可溶化膜画分をアプライ後、非吸着画分(つまり、蛋白と結合していない遊離している可溶化に用いた界面活性剤および非吸着の蛋白)を、カラムの平衡化に用いた溶液にてカラム体積の10倍量で洗浄した。溶出緩衝液(溶離液)には、10mM Tris−HCl pH8+0.05%ショ糖ラウリン酸エステル(サーフホープJ−1216 三菱化学フーズ(株式会社))+5mM MgSO4+0.4M NaClを用い、カラム体積の10倍量でグラジエント溶出を行った。ポリオール脱水素酵素活性画分は、0.2M NaCl前後で溶出した。可溶化膜画分からの回収率は、85%であった。得られたポリオール脱水素酵素活性画分を10mM グリシルグリシン−NaOH緩衝液(pH7.5)およびpH8+0.05%ショ糖ラウリン酸エステル(サーフホープJ−1216 三菱化学フーズ(株式会社)で一晩透析することにより、蛋白濃度2mg/mL、比活性30U/mg蛋白の酵素標品を得た。これをPQQ依存性PDH溶液と称する。
得られたPQQ依存性PDH溶液(蛋白濃度2mg/mL、比活性30U/mg蛋白)について、ショ糖ラウリン酸エステルを、このPQQ依存性PDH溶液20mLに10mM グリシルグリシン−NaOH緩衝液(pH7.5)200mLを加え、ショ糖ラウリン酸エステルの臨界ミセル濃度未満となる0.0045%に希釈後、限外ろ過(分画分子量:50,000)し、蛋白濃度が5mg/mL以上となるように濃縮した。濃縮後、さらに、200mLの10mM グリシルグリシン−NaOH緩衝液(pH7.5)を加え、濃縮するという作業を、下記表に記載の回数繰り返した。最後の回の濃縮においては、濃縮後、ローリー法(BIO RAD社製、DC protein assay)により蛋白濃度を測定した。測定後、10mM グリシルグリシン−NaOH緩衝液(pH7.5)を加えることにより、PQQ依存性PDH溶液中の蛋白濃度を5mg/mLに調整した。調整後、−80℃にて凍結させた。凍結後、凍結乾燥を行い、粉末状の酵素固形物を得た。酵素固形物重量あたりの酵素活性は、10U/mg・粉末であった。
上記のようにして得られた粉末状の酵素固形物を、37℃で1週間、インキュベートした後の酵素活性を測定した。凍結乾燥直後の酵素固形物の酵素活性を測定し、その凍結乾燥直後の酵素固形物の酵素活性を100%とした場合の、37℃で1週間インキュベートした後の残存活性(単位:%)を算出した。結果を表1に示す。

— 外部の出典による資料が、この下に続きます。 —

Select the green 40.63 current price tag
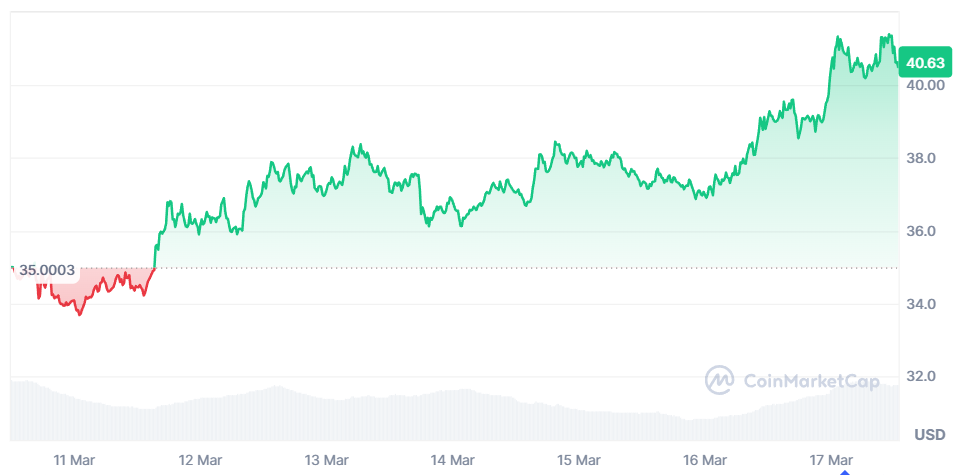 tap(925, 63)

[比較例1〜3 ポリオール脱水素酵素の調製例(従来法;界面活性剤にTritonX−100使用)]
得られた可溶化膜画分をFPLC(Fast Protein Liquid Chromatography;GEヘルスケア製)にて精製した。カラムはResourceQ 6mL(GEヘルスケア製)を使用した。カラムの平衡化は、10mM Tris−HCl pH8+0.1%ポリオキシエチレン−p−t−オクチルフェノール(オキシエチレン数=9,10)(TritonX−100)+5mM MgSO4で行った。可溶化膜画分をアプライ後、非吸着画分を前記緩衝液(10mM Tris−HCl pH8+0.1%TritonX−100+5mM MgSO4)にてカラム体積の10倍量で洗浄した。溶出緩衝液(溶離液)には、10mM Tris−HCl pH8+0.1%TritonX−100+5mM MgSO4+0.2M NaClを用い、カラム体積の10倍量でグラジエント溶出を行った。ポリオール脱水素酵素活性画分は、0.1M NaCl前後で溶出した。可溶化膜画分からの回収率は62%であった。得られたポリオール脱水素酵素活性画分を10mM グリシルグリシン−NaOH緩衝液(pH 7.5)で一晩透析することにより、蛋白濃度1mg/mL、比活性30U/mg蛋白の酵素標品を得た。これをPQQ依存性PDH溶液と称する。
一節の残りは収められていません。